Answer: 15.56 L of oxygen gas reacts to produce 56.1 grams of magnesium oxide at STP.
Step-by-step explanation:
The given chemical equation represents the reaction between magnesium (Mg) and oxygen (O2) to form magnesium oxide (MgO) with a stoichiometric ratio of 2:1 between Mg and O2. This means that for every 2 moles of Mg that reacts, 1 mole of O2 is consumed.

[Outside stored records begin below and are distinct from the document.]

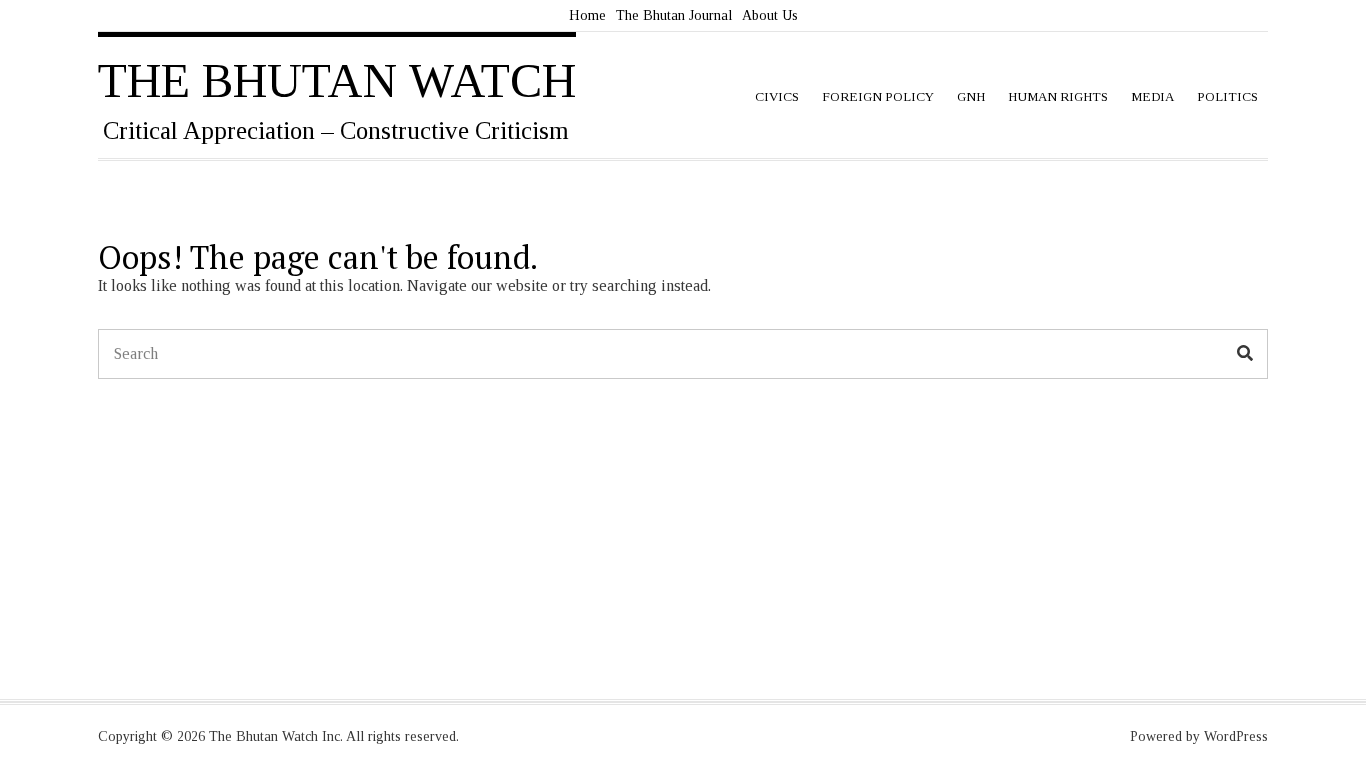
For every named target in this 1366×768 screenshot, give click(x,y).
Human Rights (1058, 96)
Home (587, 15)
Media (1152, 96)
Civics (777, 96)
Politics (1227, 96)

The molar mass of MgO is 40.3 g/mol (24.3 g/mol for Mg + 16.0 g/mol for O). Therefore, the number of moles of MgO produced can be calculated as follows:
Number of moles of MgO = Mass of MgO / Molar mass of MgO
Number of moles of MgO = 56.1 g / 40.3 g/mol
Number of moles of MgO = 1.39 mol
Since the stoichiometric ratio of Mg to O2 is 2:1, we can calculate the number of moles of O2 consumed as follows:
Number of moles of O2 = (Number of moles of MgO) / 2
Number of moles of O2 = 1.39 mol / 2
Number of moles of O2 = 0.695 mol
At STP (standard temperature and pressure), one mole of any ideal gas occupies 22.4 L. Therefore, the volume of O2 consumed can be calculated as follows:
Volume of O2 consumed = Number of moles of O2 x 22.4 L/mol
Volume of O2 consumed = 0.695 mol x 22.4 L/mol
Volume of O2 consumed = 15.56 L
Therefore, 15.56 L of oxygen gas reacts to produce 56.1 grams of magnesium oxide at STP.